Existe cierta tendencia a confundir el gusto de quien la juzga y la calidad de la obra juzgada. El público, individual o colectivamente, dice que un cuadro, un libro o una película es mala o buena, y está en su derecho; y en lo cierto, cuando se trata de una opinión subjetiva sobre la sensación que le causa. Pero a veces no se detiene ahí y concluye autoritario con un “tal o cual obra está minusvalorada o sobrevalorada”, “es una obra maestra” o “es infumable” para poner punto final a su opinión, en la que suele omitir el por qué de las copulativas expresadas sin ningún tipo de criterio artístico que las apoye; quizá sí por repetición de algo escuchado o en la creencia de que “minus- o sobrevalorada” “maestra” o “no fumable” concedan mayor contundencia y prestigio a su dictado. Lo asume sentenciando, sin posibilidad de opción, sencillamente porque le gusta o no. Pero el gusto nada tiene que ver con la calidad del objeto a valorar, ni el abuso de frases hechas determina más realidad que la de creer que el añadido confiere el grado de juicio objetivo a la opinión personal, que nace del subjetivo (no del objeto sobre el que se opina), la mayoría de las veces indiferente a la calidad intrínseca y artística de la obra que llena o no sus sentidos.

DATOS PROPORCIONADOS ▸
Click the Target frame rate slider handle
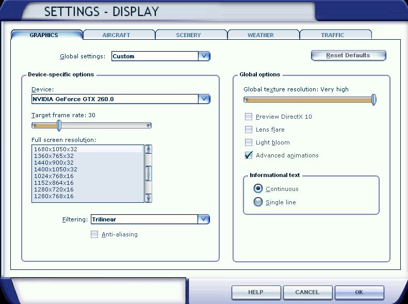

REQUISITOS ▸
Contesta estas preguntas sobre el texto, con las respuestas numeradas de la misma forma:
1. ¿Qué tres tipos de obra pone el texto como ejemplo de lo que el público califica de malo o bueno?
2. ¿Qué suele omitir el público en su opinión cuando concluye de forma autoritaria?
3. Según el texto, ¿con qué nada tiene que ver el gusto?

RESPUESTA COMPLETA ▸
1. Un cuadro, un libro o una película.
2. El porqué de las copulativas expresadas.
3. Con la calidad del objeto a valorar.